评价外泌体含量的方法主要有WB、ELISA检测外泌体标志蛋白,纳米粒径计数,流式计数,ACHE活性检测,检测总蛋白量。上述方法均需要先将外泌体分离、浓缩、纯化,中间步骤繁琐,增加了实验结果的不确定性。
目前大量研究集中于外泌体的分离鉴定方法以及功能研究,但病毒感染过程中,外泌体可以携带病毒基因组、蛋白或相关核酸,免受中和抗体干扰和受体限制,进入细胞发挥作用。但很少有研究报道病毒感染对外泌体分泌量的影响。

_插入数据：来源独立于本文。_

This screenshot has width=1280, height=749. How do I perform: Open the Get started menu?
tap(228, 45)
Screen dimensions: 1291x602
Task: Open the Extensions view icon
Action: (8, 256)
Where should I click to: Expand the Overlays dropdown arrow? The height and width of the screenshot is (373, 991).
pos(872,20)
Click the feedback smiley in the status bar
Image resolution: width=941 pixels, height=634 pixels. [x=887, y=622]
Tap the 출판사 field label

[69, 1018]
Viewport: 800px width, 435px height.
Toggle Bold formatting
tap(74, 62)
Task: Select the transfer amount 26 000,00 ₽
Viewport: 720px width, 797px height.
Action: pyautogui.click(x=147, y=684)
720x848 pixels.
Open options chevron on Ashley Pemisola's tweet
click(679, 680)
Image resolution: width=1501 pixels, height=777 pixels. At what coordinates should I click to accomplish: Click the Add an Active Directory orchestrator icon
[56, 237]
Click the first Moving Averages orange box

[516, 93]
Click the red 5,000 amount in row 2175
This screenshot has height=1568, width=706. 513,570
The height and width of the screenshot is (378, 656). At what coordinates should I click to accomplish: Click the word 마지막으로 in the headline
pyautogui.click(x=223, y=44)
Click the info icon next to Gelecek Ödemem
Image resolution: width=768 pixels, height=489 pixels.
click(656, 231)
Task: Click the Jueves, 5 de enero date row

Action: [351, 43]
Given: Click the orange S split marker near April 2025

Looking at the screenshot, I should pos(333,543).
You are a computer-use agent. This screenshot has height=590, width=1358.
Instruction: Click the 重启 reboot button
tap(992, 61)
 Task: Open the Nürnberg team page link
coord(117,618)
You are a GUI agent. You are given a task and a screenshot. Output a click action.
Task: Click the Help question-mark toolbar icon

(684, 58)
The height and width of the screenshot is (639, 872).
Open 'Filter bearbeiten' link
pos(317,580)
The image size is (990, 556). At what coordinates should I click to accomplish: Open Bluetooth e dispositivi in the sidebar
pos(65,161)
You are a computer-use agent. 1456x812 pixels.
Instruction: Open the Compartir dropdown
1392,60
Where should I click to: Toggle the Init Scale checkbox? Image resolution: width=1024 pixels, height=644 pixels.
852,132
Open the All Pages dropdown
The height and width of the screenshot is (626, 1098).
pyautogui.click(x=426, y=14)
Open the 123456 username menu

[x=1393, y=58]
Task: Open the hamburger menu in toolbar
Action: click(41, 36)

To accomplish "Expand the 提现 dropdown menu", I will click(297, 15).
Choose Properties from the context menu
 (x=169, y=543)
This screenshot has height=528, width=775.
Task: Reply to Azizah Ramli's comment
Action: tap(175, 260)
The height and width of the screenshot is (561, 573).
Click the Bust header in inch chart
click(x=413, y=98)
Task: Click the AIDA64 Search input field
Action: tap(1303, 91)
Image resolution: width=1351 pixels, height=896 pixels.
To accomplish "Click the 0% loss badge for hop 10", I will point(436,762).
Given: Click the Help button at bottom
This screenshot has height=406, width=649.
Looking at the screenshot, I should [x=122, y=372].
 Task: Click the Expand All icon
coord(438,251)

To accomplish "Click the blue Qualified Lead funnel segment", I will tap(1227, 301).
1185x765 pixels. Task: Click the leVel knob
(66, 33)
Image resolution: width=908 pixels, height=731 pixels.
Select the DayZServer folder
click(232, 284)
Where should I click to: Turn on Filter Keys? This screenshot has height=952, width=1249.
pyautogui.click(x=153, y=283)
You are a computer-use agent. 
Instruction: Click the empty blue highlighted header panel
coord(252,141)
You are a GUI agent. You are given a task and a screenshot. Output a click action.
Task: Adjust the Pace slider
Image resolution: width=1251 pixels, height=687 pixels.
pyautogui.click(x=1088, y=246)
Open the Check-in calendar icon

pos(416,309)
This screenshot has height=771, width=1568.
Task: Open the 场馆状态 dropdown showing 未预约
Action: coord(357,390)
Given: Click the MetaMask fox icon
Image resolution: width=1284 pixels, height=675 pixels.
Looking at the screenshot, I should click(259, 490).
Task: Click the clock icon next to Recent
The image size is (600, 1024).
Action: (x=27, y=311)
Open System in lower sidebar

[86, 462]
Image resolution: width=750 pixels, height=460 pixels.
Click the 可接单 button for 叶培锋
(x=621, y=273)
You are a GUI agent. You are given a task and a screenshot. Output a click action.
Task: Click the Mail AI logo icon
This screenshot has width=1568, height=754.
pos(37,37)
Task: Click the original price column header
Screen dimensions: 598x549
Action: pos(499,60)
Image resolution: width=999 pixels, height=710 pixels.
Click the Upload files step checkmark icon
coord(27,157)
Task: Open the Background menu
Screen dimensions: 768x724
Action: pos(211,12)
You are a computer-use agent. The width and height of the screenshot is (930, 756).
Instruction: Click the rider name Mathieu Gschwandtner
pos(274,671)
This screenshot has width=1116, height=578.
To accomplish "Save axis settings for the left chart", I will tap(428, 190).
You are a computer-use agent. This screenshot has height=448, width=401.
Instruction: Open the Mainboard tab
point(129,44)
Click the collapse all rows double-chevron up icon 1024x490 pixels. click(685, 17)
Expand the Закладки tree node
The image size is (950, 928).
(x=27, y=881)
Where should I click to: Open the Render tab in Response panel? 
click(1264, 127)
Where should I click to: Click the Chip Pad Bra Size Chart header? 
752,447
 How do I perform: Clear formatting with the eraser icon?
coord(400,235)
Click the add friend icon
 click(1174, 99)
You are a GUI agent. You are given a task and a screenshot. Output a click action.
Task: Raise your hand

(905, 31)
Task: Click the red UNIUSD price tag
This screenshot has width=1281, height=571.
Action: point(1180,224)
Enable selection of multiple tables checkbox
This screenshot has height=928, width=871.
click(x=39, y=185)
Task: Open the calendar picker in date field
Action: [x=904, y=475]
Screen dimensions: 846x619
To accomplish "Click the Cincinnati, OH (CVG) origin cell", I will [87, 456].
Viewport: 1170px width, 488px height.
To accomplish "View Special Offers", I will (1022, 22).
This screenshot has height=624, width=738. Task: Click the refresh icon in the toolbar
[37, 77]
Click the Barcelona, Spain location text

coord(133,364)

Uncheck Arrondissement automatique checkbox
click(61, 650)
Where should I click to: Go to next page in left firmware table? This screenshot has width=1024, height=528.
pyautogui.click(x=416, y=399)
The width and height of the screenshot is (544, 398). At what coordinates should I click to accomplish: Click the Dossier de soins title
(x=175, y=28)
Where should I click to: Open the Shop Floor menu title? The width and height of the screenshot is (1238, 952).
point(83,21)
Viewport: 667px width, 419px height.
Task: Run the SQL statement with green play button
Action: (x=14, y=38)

并且,外泌体大小差不多涵盖了病毒本身的大小,加上很多病毒是裂解性复制,很难鉴定外泌体是由细胞分泌还是由细胞裂解产生,对外泌体的分离纯化造成极大干扰。
关于外泌体的定量方法目前没有金标准,外泌体精确定量是研究外泌体生物功能的基础,简单、快捷的外泌体定量方法,将有利于外泌体的研究和应用。因此如何直观、精确评估外泌体分泌量显得尤为重要。CD63被称为溶酶体相关膜蛋白3,是跨膜蛋白,其大量存在于晚期内体或多泡小体中,参与膜组织和与病毒相互作用是外泌体的一个标志蛋白。
中国发明专利(CN105671082A)公开了“一种表达外泌体标记物的慢病毒载体及其构建方法和应用”,其是在pCDH-CMV-MCS-EF1-Puro的多克隆位点XbaI和NotI区域分别引入带SBP标签的CD63和CD9基因,同时在引入的CD63和CD9基因后面添加荧光能力极强的绿色荧光蛋白基因ZsGreen1,构建pCDH-CMV-CD63-SBP-ZsGreen1-EF1-Puro和pCDH-CMV-CD9-SBP-ZsGreen1-EF1-Puro重组慢病毒载体;并公开了该慢病毒载体在细胞系构建以及CD63和CD9外泌体SBP亲和纯化上的应用,但并没有应用于外泌体的定量分析。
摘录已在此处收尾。